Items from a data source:

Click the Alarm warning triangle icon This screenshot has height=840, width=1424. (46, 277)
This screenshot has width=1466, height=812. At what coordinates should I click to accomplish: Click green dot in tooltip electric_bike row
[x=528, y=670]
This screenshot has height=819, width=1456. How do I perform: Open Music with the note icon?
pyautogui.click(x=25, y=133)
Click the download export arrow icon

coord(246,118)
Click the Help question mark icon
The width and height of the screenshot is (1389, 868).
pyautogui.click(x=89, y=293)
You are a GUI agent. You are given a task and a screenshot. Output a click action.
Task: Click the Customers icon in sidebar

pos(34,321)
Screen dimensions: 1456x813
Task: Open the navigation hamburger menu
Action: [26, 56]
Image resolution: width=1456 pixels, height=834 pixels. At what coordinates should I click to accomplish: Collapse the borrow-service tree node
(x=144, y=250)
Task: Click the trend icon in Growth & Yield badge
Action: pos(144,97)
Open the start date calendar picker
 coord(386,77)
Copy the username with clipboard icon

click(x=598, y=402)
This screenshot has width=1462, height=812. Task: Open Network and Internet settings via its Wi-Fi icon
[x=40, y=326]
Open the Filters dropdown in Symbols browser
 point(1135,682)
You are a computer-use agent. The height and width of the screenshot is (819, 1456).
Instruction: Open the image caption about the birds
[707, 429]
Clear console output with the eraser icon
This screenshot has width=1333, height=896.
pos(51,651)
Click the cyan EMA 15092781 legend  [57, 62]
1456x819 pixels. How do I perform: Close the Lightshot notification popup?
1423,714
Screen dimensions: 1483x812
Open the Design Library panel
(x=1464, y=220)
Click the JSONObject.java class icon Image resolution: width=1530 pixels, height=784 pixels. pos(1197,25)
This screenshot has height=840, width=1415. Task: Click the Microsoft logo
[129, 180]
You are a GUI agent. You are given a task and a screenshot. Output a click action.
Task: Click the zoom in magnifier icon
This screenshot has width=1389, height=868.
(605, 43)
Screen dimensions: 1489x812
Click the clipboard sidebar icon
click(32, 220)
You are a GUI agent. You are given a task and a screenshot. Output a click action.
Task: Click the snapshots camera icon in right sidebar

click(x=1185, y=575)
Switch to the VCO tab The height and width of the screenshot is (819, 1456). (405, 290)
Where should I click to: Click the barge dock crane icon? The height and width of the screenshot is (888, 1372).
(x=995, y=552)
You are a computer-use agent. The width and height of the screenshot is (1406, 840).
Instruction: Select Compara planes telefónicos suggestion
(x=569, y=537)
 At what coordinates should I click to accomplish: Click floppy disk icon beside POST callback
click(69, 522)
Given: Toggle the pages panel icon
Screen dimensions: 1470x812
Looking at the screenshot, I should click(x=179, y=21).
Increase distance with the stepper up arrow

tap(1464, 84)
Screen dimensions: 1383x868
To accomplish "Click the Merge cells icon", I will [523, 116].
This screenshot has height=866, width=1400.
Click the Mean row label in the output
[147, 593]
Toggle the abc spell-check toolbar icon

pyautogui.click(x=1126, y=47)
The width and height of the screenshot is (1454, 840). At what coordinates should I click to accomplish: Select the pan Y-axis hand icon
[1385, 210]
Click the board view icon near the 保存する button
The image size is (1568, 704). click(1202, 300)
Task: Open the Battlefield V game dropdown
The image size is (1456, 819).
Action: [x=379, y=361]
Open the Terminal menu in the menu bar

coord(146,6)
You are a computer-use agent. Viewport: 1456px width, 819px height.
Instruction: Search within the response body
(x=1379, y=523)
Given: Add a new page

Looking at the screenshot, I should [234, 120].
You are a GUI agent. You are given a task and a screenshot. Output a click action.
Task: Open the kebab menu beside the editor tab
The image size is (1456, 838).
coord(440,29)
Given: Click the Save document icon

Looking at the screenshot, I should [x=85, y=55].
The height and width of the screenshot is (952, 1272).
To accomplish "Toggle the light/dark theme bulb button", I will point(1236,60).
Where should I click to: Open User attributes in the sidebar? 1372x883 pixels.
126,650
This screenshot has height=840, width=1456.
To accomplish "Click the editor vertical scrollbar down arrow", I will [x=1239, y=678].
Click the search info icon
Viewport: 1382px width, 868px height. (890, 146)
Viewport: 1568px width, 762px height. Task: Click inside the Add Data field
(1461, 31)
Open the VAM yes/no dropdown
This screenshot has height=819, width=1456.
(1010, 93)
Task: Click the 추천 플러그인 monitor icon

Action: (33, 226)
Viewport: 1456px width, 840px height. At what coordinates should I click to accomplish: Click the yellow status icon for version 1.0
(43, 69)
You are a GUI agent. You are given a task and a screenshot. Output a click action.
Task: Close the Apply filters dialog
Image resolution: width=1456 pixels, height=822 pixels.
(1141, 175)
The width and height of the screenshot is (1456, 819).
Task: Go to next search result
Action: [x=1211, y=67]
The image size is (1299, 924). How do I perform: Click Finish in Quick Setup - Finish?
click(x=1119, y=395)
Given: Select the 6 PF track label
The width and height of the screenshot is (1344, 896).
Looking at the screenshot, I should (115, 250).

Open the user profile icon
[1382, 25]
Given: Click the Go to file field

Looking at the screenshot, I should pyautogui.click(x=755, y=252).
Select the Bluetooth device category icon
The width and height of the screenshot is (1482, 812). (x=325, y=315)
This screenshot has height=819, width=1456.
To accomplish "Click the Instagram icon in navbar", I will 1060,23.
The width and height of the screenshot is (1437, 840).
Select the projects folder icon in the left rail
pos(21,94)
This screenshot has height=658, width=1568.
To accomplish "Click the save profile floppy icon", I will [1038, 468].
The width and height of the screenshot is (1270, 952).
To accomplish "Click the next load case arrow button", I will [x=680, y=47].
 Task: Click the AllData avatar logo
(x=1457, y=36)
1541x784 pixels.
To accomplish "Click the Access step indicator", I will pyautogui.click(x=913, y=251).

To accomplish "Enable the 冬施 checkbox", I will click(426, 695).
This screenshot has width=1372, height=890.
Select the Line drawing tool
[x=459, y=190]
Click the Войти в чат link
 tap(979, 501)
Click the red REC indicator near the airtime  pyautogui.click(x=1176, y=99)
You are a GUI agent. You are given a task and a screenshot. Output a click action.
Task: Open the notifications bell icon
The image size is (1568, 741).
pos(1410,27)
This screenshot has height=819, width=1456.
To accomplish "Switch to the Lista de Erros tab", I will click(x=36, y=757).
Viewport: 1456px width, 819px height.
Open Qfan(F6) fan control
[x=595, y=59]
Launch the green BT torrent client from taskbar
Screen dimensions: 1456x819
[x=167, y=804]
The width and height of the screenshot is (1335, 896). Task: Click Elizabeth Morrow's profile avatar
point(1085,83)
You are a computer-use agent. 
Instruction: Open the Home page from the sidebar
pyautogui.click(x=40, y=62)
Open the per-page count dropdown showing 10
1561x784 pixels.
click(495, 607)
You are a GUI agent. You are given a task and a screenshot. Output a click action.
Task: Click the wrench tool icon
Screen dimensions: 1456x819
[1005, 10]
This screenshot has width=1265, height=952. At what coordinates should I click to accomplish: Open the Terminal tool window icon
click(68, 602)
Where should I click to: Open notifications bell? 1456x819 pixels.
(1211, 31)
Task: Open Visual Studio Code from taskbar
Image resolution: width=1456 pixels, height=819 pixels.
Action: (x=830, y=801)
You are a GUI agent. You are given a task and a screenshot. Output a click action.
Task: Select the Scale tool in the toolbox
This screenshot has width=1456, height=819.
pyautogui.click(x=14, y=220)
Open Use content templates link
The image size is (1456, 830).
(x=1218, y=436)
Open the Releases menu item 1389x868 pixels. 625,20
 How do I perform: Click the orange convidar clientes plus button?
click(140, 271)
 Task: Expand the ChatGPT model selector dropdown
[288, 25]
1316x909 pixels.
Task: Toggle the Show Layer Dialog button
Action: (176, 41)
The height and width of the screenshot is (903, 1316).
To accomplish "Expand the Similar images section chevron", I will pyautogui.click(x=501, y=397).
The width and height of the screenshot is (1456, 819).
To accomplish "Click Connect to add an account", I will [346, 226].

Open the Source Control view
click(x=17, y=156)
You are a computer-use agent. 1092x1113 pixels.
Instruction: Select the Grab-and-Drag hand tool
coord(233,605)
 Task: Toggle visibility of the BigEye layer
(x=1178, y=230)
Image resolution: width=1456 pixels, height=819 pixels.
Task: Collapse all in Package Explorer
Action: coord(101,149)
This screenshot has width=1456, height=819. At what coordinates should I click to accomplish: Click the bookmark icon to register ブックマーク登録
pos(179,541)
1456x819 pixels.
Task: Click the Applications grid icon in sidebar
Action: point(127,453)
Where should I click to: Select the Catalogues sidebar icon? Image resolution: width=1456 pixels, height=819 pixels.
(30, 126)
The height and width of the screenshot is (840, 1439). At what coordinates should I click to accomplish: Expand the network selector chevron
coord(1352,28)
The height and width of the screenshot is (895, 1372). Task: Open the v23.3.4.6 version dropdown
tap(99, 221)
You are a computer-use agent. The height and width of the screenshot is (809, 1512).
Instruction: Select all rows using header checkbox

:: Try it ::
Only a number is expected here: how many lines above contain the word "indicator".

:: Output of the exercise ::
2